[Records of interface elements]
********************

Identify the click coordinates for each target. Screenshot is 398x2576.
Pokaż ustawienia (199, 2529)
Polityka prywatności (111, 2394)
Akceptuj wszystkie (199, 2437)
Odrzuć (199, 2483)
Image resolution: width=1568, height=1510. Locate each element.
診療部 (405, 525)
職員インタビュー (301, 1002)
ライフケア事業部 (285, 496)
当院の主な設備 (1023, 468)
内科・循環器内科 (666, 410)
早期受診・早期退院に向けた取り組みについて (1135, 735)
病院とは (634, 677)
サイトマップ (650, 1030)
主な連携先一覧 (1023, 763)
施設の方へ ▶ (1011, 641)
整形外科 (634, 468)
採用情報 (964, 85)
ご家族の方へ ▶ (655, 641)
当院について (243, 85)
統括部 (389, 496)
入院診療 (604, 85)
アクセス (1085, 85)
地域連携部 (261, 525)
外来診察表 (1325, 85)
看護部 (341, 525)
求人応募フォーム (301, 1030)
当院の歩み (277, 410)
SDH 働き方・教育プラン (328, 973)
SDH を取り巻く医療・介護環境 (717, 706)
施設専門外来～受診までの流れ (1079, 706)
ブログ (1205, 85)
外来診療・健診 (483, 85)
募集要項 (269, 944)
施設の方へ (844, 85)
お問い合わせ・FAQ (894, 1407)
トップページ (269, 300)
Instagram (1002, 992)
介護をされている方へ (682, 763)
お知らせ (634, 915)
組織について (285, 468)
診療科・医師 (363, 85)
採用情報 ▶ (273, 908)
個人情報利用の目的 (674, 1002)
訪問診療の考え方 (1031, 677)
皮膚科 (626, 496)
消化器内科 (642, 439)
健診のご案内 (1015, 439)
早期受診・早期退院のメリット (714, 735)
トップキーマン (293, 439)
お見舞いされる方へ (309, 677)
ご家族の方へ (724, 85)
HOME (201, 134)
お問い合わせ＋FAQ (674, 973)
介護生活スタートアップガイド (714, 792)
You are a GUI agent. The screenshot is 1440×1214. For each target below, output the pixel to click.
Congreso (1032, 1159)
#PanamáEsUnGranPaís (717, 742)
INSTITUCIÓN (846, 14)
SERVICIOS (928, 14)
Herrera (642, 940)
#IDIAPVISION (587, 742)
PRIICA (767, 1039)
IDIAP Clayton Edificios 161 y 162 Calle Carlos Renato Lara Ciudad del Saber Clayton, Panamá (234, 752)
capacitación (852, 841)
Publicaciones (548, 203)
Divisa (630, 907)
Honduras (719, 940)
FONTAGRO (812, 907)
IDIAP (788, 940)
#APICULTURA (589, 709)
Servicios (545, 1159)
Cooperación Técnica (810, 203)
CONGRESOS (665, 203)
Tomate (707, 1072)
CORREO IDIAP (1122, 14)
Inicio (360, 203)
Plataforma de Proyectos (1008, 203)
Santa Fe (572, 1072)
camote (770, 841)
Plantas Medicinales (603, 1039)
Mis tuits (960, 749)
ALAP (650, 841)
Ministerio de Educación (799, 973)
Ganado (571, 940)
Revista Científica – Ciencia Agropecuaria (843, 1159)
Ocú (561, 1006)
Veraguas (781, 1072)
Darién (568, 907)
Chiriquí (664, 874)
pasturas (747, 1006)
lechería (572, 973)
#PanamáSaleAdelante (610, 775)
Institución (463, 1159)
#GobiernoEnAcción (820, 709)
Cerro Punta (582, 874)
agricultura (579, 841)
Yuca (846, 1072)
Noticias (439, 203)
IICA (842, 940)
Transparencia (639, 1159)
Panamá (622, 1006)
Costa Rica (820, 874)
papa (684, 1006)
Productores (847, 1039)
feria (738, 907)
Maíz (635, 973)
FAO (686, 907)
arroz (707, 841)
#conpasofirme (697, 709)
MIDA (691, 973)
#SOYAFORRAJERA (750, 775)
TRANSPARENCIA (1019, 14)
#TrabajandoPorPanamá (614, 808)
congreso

********************

DIRECTIONS
Write out every line above word for word, changing nothing.

REPLY TO THE TASK
Identify the click coordinates for each target. Screenshot is 398x2576.
Pokaż ustawienia (199, 2529)
Polityka prywatności (111, 2394)
Akceptuj wszystkie (199, 2437)
Odrzuć (199, 2483)
Image resolution: width=1568, height=1510. Locate each element.
診療部 (405, 525)
職員インタビュー (301, 1002)
ライフケア事業部 (285, 496)
当院の主な設備 (1023, 468)
内科・循環器内科 (666, 410)
早期受診・早期退院に向けた取り組みについて (1135, 735)
病院とは (634, 677)
サイトマップ (650, 1030)
主な連携先一覧 (1023, 763)
施設の方へ ▶ (1011, 641)
整形外科 (634, 468)
採用情報 (964, 85)
ご家族の方へ ▶ (655, 641)
当院について (243, 85)
統括部 (389, 496)
入院診療 (604, 85)
アクセス (1085, 85)
地域連携部 (261, 525)
外来診察表 (1325, 85)
看護部 (341, 525)
求人応募フォーム (301, 1030)
当院の歩み (277, 410)
SDH 働き方・教育プラン (328, 973)
SDH を取り巻く医療・介護環境 (717, 706)
施設専門外来～受診までの流れ (1079, 706)
ブログ (1205, 85)
外来診療・健診 (483, 85)
募集要項 (269, 944)
施設の方へ (844, 85)
お問い合わせ・FAQ (894, 1407)
トップページ (269, 300)
Instagram (1002, 992)
介護をされている方へ (682, 763)
お知らせ (634, 915)
組織について (285, 468)
診療科・医師 (363, 85)
採用情報 ▶ (273, 908)
個人情報利用の目的 (674, 1002)
訪問診療の考え方 (1031, 677)
皮膚科 (626, 496)
消化器内科 (642, 439)
健診のご案内 (1015, 439)
早期受診・早期退院のメリット (714, 735)
トップキーマン (293, 439)
お見舞いされる方へ (309, 677)
ご家族の方へ (724, 85)
HOME (201, 134)
お問い合わせ＋FAQ (674, 973)
介護生活スタートアップガイド (714, 792)
You are a GUI agent. The screenshot is 1440×1214. For each target below, output the pixel to click.
Congreso (1032, 1159)
#PanamáEsUnGranPaís (717, 742)
INSTITUCIÓN (846, 14)
SERVICIOS (928, 14)
Herrera (642, 940)
#IDIAPVISION (587, 742)
PRIICA (767, 1039)
IDIAP Clayton Edificios 161 y 162 Calle Carlos Renato Lara Ciudad del Saber Clayton, Panamá (234, 752)
capacitación (852, 841)
Publicaciones (548, 203)
Divisa (630, 907)
Honduras (719, 940)
FONTAGRO (812, 907)
IDIAP (788, 940)
#APICULTURA (589, 709)
Servicios (545, 1159)
Cooperación Técnica (810, 203)
CONGRESOS (665, 203)
Tomate (707, 1072)
CORREO IDIAP (1122, 14)
Inicio (360, 203)
Plataforma de Proyectos (1008, 203)
Santa Fe (572, 1072)
camote (770, 841)
Plantas Medicinales (603, 1039)
Mis tuits (960, 749)
ALAP (650, 841)
Ministerio de Educación (799, 973)
Ganado (571, 940)
Revista Científica – Ciencia Agropecuaria (843, 1159)
Ocú (561, 1006)
Veraguas (781, 1072)
Darién (568, 907)
Chiriquí (664, 874)
pasturas (747, 1006)
lechería (572, 973)
#PanamáSaleAdelante (610, 775)
Institución (463, 1159)
#GobiernoEnAcción (820, 709)
Cerro Punta (582, 874)
agricultura (579, 841)
Yuca (846, 1072)
Noticias (439, 203)
IICA (842, 940)
Transparencia (639, 1159)
Panamá (622, 1006)
Costa Rica (820, 874)
papa (684, 1006)
Productores (847, 1039)
feria (738, 907)
Maíz (635, 973)
FAO (686, 907)
arroz (707, 841)
#conpasofirme (697, 709)
MIDA (691, 973)
#SOYAFORRAJERA (750, 775)
TRANSPARENCIA (1019, 14)
#TrabajandoPorPanamá (614, 808)
congreso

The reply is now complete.